▼▼▼

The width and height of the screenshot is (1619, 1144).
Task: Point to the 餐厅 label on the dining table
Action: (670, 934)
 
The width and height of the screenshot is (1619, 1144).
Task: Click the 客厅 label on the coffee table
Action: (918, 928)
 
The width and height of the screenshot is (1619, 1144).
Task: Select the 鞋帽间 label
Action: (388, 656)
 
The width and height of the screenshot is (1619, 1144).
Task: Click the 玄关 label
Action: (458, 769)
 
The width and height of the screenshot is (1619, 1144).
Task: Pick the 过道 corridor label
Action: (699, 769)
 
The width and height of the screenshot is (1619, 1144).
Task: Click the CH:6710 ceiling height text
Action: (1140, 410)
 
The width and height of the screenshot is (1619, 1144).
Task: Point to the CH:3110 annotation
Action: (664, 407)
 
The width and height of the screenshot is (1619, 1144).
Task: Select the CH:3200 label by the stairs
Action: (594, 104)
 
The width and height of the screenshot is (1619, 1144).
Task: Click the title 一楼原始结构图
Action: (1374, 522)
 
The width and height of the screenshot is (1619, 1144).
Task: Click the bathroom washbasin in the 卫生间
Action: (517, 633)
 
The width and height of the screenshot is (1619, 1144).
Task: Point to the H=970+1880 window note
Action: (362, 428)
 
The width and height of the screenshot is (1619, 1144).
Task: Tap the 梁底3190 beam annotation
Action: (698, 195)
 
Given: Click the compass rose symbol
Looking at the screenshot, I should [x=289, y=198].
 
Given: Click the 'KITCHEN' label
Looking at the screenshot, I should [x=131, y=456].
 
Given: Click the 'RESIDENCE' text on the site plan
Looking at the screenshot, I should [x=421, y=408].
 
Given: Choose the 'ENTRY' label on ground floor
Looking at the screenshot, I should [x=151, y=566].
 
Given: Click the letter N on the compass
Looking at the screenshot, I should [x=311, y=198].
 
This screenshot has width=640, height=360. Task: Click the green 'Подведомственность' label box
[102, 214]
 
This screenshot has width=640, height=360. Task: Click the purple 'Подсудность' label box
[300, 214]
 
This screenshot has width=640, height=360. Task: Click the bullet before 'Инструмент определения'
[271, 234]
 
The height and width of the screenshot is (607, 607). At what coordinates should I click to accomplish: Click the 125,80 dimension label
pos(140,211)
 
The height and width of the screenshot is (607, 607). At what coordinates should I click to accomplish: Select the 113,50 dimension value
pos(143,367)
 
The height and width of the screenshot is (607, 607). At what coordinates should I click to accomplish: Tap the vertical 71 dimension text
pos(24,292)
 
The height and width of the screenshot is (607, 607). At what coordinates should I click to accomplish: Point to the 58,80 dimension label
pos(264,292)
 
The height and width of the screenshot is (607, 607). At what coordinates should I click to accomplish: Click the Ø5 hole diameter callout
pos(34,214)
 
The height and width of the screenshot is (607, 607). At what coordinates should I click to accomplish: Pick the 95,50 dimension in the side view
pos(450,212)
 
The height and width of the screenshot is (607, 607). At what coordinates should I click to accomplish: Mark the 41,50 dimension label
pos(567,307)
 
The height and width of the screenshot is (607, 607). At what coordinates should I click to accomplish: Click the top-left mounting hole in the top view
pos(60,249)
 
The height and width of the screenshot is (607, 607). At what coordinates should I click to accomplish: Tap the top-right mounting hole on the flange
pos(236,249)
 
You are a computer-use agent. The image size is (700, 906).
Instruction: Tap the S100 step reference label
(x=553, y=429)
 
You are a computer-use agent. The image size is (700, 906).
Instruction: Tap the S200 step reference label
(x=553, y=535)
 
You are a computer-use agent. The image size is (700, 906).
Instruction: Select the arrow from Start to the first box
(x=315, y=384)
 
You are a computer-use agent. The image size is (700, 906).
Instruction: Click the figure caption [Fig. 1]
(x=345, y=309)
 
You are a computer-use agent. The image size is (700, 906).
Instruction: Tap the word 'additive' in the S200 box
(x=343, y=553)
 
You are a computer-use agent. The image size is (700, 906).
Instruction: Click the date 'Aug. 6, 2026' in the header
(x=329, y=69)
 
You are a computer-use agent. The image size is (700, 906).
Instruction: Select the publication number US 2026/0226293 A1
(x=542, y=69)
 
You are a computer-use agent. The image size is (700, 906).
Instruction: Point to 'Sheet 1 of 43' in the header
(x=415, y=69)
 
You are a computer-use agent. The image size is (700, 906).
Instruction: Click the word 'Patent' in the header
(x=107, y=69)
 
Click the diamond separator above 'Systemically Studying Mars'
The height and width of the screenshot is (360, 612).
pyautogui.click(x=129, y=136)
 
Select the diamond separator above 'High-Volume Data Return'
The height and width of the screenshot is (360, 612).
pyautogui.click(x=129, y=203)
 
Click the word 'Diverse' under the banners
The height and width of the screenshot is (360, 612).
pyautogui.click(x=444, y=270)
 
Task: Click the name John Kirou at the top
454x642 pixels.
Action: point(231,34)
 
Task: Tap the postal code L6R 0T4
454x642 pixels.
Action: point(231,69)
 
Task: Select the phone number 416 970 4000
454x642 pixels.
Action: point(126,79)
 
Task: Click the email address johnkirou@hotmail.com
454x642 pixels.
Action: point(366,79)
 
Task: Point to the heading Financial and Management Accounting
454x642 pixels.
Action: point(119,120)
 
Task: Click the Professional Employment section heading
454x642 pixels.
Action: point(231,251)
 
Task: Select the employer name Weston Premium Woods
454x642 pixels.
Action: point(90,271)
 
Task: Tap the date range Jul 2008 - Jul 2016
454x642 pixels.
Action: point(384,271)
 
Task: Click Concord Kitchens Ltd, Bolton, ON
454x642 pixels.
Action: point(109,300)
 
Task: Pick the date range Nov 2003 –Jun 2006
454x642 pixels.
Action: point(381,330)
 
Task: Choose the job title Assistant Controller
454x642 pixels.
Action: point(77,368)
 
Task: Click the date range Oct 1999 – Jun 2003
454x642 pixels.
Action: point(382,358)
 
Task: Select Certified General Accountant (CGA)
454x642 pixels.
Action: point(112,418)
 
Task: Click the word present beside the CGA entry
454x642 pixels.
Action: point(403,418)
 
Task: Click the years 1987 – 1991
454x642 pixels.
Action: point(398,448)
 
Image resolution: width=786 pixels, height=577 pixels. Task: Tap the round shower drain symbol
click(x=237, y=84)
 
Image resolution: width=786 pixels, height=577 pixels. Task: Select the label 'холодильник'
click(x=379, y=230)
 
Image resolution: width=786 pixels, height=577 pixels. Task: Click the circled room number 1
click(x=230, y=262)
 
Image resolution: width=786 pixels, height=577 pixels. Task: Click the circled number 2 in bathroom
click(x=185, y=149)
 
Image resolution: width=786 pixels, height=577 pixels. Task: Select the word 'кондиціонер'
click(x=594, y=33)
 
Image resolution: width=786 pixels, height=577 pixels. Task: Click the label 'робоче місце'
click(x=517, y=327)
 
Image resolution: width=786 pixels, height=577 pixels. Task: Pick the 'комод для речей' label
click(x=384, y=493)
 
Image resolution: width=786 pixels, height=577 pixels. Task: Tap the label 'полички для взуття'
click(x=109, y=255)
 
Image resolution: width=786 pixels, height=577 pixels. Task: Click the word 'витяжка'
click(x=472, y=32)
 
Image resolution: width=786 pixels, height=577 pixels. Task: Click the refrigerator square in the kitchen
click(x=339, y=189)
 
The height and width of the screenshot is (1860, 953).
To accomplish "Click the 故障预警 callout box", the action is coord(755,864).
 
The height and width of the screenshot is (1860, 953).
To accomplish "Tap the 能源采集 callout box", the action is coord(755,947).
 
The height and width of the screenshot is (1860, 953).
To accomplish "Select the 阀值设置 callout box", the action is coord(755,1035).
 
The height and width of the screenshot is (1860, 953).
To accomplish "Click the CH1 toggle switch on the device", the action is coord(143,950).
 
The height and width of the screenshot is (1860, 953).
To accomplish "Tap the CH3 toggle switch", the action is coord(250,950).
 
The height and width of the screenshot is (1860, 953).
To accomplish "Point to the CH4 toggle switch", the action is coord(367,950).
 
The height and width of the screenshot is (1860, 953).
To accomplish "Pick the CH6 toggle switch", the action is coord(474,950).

▲▲▲

## Brief
Reproduce the part of the records above that opens with the line containing "the word 'витяжка'" and closes with the line containing "click(x=339, y=189)", keeping both of those lines.

## Worked solution
Image resolution: width=786 pixels, height=577 pixels. Task: Click the word 'витяжка'
click(x=472, y=32)
 
Image resolution: width=786 pixels, height=577 pixels. Task: Click the refrigerator square in the kitchen
click(x=339, y=189)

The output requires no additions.